As with Mr Dollar Bill, this decision illustrates the courts' increasing willingness to act urgently to limit the impact of cryptocurrency fraud, particularly, as the judge noted, because assets can be rendered untraceable via a cross-border transaction "at the click of a mouse".
This decision is also interesting in light of the remarks by Rt Hon Sir Geoffrey Vos at the launch of the Lawtech UK Smarter Contracts report on 24 February 2022 regarding the difficulty in securing permission to serve third party disclosure orders out of the jurisdiction. Vos commented that the current regime is hampering efforts to trace cryptocurrency assets where there are allegations of fraud.

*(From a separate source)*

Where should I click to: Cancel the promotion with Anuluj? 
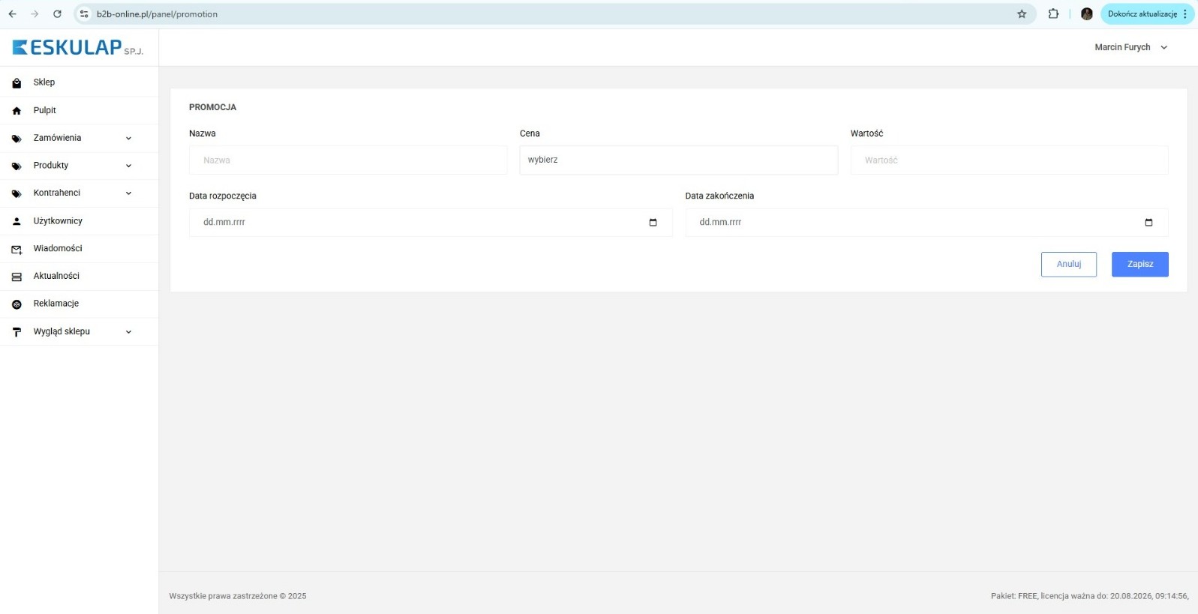tap(1068, 265)

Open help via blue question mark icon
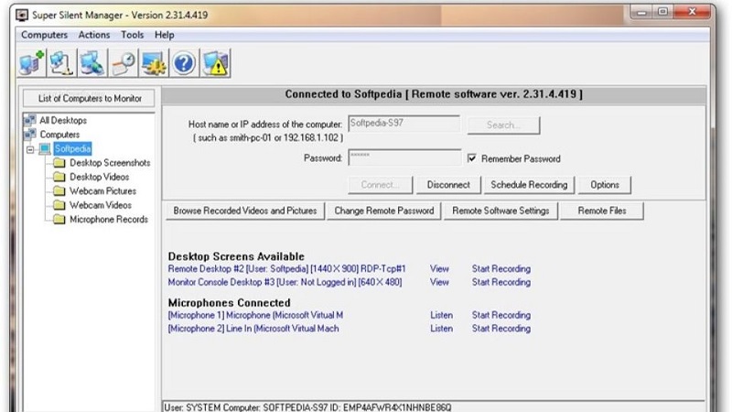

Therefore, the criteria for serving out of the jurisdiction is being reviewed by the Civil Procedure Rules Committee in order to streamline these types of claims.
This judgment shows, as Sir Geoffrey Vos also confirmed, that the courts are, in principle, amenable to granting permission to serve a Bankers Trust disclosure order out of the jurisdiction and by alternative means where there is extreme urgency and a strong prima facie case. Nevertheless, questions will remain as to the enforceability of any such order.